1866 Preußen führt Krieg gegen Habsburg, Hannover und die deutschen Südstaaten. Bei Königgrätz werden die Österreicher geschlagen. Am 26. 7. wird der Vorfriede von Nikolsburg geschlossen. Preußen verzichtet auf die Vernichtung Österreichs. Im Frieden von Prag scheidet Österreich aus dem Reich aus. Bismarck erwirkt sich vom Abgeordnetenhaus "Indemnität". Preußen verleibt sich Kurhessen, Hannover, Frankfurt und Nassau ein. Die National-Liberalen spalten sich von der Fortschrittspartei ab.

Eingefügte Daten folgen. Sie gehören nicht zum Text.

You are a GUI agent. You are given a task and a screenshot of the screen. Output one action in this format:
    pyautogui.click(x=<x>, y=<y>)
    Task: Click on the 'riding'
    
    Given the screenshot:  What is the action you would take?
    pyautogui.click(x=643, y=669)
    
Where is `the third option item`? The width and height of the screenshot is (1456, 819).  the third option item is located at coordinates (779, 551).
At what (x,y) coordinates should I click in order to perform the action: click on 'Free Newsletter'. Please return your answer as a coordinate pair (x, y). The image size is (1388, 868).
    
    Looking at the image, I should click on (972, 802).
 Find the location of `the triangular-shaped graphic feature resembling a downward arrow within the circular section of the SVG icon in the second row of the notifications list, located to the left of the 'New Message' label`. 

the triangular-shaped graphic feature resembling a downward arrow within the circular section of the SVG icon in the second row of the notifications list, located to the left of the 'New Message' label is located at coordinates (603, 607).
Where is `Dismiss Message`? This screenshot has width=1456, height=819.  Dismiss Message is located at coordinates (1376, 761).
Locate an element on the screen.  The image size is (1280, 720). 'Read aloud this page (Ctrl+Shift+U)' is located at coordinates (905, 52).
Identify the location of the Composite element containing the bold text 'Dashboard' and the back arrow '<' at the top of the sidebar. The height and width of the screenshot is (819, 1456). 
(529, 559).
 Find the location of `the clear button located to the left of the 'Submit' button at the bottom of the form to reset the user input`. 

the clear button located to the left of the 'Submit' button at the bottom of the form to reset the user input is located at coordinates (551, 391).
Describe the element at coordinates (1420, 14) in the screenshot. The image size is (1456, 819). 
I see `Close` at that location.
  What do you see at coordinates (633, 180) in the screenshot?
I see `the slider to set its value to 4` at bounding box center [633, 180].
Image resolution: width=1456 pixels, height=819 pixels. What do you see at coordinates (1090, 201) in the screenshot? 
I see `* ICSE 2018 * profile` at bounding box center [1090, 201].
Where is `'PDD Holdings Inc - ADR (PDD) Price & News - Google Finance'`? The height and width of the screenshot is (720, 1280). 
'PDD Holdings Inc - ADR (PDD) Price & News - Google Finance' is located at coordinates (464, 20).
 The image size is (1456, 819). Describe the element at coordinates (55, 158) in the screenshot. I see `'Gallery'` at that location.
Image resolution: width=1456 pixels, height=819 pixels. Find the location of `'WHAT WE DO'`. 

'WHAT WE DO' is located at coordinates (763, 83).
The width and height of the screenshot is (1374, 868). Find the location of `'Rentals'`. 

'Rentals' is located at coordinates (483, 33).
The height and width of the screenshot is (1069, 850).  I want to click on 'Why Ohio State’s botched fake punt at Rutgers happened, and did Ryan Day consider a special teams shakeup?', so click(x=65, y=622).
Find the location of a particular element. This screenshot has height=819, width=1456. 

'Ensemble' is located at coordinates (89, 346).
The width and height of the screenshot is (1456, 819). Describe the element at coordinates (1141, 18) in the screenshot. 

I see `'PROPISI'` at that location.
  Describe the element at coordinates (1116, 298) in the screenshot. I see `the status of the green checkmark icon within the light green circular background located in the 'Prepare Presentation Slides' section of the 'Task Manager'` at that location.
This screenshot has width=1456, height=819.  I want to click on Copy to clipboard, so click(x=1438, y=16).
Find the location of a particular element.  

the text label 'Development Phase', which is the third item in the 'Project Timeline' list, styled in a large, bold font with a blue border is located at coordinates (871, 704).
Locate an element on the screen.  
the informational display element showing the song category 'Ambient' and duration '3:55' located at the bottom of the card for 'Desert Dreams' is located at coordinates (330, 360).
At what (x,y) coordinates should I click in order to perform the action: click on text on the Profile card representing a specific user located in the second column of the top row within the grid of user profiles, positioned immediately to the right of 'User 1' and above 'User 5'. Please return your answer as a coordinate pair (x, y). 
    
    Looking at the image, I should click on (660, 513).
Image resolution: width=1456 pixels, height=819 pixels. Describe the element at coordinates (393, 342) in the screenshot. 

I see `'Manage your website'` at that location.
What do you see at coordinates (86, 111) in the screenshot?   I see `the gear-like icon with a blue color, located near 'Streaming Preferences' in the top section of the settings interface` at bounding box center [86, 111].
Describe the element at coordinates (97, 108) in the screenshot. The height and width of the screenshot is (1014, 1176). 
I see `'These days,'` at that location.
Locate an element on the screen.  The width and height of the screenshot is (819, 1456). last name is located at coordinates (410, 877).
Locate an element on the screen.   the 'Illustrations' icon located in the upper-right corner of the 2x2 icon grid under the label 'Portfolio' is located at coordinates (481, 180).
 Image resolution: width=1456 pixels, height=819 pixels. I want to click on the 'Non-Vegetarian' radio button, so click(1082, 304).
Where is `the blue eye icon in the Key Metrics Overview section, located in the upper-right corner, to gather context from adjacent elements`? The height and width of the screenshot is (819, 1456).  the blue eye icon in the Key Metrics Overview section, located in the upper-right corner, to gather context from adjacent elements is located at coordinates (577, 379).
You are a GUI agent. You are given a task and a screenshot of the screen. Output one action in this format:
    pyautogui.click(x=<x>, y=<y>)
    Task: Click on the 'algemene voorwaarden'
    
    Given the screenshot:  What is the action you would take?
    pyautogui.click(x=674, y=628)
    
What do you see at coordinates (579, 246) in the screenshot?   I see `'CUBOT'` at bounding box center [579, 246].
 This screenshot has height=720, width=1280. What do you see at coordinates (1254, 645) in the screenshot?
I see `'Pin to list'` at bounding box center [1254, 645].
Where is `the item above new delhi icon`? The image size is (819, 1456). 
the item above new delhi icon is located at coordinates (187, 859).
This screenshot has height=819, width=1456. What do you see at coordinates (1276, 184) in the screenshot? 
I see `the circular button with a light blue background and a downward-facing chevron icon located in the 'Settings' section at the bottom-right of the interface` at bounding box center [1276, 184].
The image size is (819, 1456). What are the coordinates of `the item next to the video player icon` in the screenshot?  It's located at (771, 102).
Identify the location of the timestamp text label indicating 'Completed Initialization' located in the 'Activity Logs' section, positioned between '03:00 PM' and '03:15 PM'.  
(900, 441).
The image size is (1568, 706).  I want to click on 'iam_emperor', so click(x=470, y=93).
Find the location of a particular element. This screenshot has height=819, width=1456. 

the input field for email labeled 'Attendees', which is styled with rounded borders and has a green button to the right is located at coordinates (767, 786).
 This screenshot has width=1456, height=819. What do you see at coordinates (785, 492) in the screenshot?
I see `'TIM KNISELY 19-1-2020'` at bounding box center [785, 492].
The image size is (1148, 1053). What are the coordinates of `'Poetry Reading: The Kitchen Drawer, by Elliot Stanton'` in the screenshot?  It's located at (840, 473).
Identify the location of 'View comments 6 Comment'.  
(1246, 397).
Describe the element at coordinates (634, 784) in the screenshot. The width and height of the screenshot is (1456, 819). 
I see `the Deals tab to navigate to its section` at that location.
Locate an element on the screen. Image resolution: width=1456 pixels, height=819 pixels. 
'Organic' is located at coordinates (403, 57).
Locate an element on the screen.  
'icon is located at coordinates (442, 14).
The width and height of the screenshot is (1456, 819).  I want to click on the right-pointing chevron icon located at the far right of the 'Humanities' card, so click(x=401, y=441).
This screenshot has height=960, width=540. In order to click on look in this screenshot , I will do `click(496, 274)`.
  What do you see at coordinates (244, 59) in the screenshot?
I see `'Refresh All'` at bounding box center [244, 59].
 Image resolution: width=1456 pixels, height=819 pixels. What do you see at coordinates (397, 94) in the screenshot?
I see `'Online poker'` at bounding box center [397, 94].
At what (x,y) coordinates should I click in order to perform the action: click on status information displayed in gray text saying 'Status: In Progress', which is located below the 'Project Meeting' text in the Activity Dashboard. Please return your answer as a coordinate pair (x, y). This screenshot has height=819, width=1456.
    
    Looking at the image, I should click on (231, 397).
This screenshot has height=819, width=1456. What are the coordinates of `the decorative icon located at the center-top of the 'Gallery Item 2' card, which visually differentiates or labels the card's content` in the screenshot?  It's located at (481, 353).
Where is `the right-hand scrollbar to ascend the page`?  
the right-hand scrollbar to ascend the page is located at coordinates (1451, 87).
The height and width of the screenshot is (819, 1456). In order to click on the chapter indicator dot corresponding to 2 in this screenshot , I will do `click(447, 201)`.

1867 "Das Kapital" von Marx erscheint. Kaiser Maximilian wird in Mexiko erschossen. Der erste Reichstag des Norddeutschen Bundes tritt zusammen. Das Habsburger Reich wird zum zweigeteilten Staat: Österreich-Ungarn.

1869 Eröffnung des Vatikanischen Konzils. In Eisenach wird die marxistische Deutsche Sozialdemokratische Arbeiterpartei gegründet.

1870 Die französische Regierung stellt die Forderung, Preußen möge auf die Kandidatur eines Hohenzollernprinzen für den spanischen Thron verzichten. Der Erbprinz von Hohenzollern-Sigmaringen tritt von der spanischen Thronkandidatur zurück. Die französische Regierung fordert den König von Preußen auf, für immer auf die Spanienkrone zu verzichten. Bismarck veröffentlicht die Emser Depesche. Die Unfehlbarkeit des Papstes in Glaubensdingen wird vom vatikanischen Konzil als Dogma angenommen. Frankreich erklärt Preußen den Krieg. Die Bündnisverpflichtungen gegenüber Preußen werden von den süddeutschen Staaten eingehalten. Aufgrund der russischen Gefahr bleibt Österreich neutral. Die französische Armee erfährt eine vernichtende Niederlage bei Sedan. Napoleon III. gerät in Gefangenschaft.